Amanda Micheli's Wonder Women

Sean Uyehara April 2, 2007

When Bay Area filmmaker Amanda Micheli approaches you can see that she is an athlete. She is sure of herself. She has a magnetic smile, great stories and has steadily built an impressive history of documentary and commercial filmmaking work. Her student thesis at Harvard won a Student Academy Award, and her feature length directorial debut “Double Dare” — about the work and lives of two female stuntwomen — has screened worldwide, including at the San Francisco International Film Festival (2004). She shot and produced “Cat Dancers,” which just premiered at the SXSW Film Festival, where it won a Special Jury Prize. And, most recently, she has been to Colombia where she documented a beauty pageant taking place in a Bogotá women’s prison. This newest project currently entitled “El Reinado” [ editor’s note, Oct. 17, 2007: The film has since been retitled “La Corona” (“The Crown”)]is being co-directed with her old friend Isabel Vega. SF360 sat down with her for lessons in documentary and rugby lingo.

SF360: Where are you from?

Amanda Micheli: Boston, Mass.

SF360: So, that’s the Harvard connection?

Micheli: Actually, when it came time for college, I was ready to leave Boston in a big way, so I went to check out schools in California. I knew that I wanted to work in film, but none of the programs out here seemed like a good match at the time. Despite my initial hesitations about it, I am really lucky that I ended up at Harvard.

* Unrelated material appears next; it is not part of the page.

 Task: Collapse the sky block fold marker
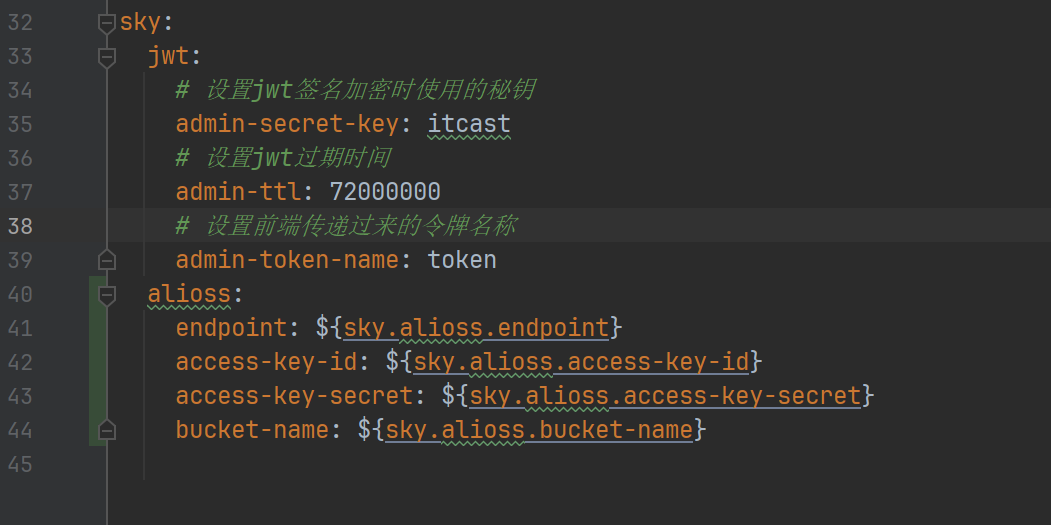pyautogui.click(x=107, y=23)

They have great teachers like Ross McElwee and Rob Moss, a slew of 16mm cameras, Nagras, Steenbecks… all of that… but the film program is part of the general Liberal Arts major.

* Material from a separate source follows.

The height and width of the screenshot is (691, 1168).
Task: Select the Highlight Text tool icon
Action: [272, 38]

SF360: So, you weren’t really only studying film, like you might in a Cinema School for instance?

Micheli: Right. I was glad to be in contact with kids from all walks of life — they weren’t all Hollywood-hungry Spielberg wanna-be’s. And the film department there is a well-kept secret, so the classes are small and you get unbelievable access to 16mm film equipment.

SF360: And you played rugby.

Micheli: Yep. I kind of occupied two worlds — sports and art — and probably still do. But, the metaphor — you know, sports as a microcosm for whatever larger challenges we face in ‘real life’ — fits right in with filmmaking and still influences me. You know, when I am finishing a film or even just shooting a challenging scene, I am thinking — ‘It’s the last five minutes of the game; how is my crew, my team, going to get through this? We all feel like we’re going to die but I know we can make it — just play to the whistle!’ I remember seeing Werner Herzog talk after a screening at Telluride. Someone in the audience asked, ‘What advice do you have for young filmmakers trying to make it today?’ He said, ‘Play contact sports.’ I was ecstatic. Finally, somebody got it.

SF360: You ended up playing on the U.S. Women’s Rugby team?

Micheli: Yes, briefly, but most of my serious rugby playing was done at the club level with the dominating national champs, the Berkeley All Blues Can I just say this? Rugby isn’t just about aggression — it really is the ultimate team sport. It takes so many different personality types, physical skills and body types, too. In so many sports, there’s this psychotic body image for female athletes — people don’t get it that female athletes have just as many eating disorders as runway models. So this is a great sport for women, because every type of physical make-up is needed and valued; it welcomes all the misfits out there. I mean you have tall, lanky women and these little tough plugs and everything in between.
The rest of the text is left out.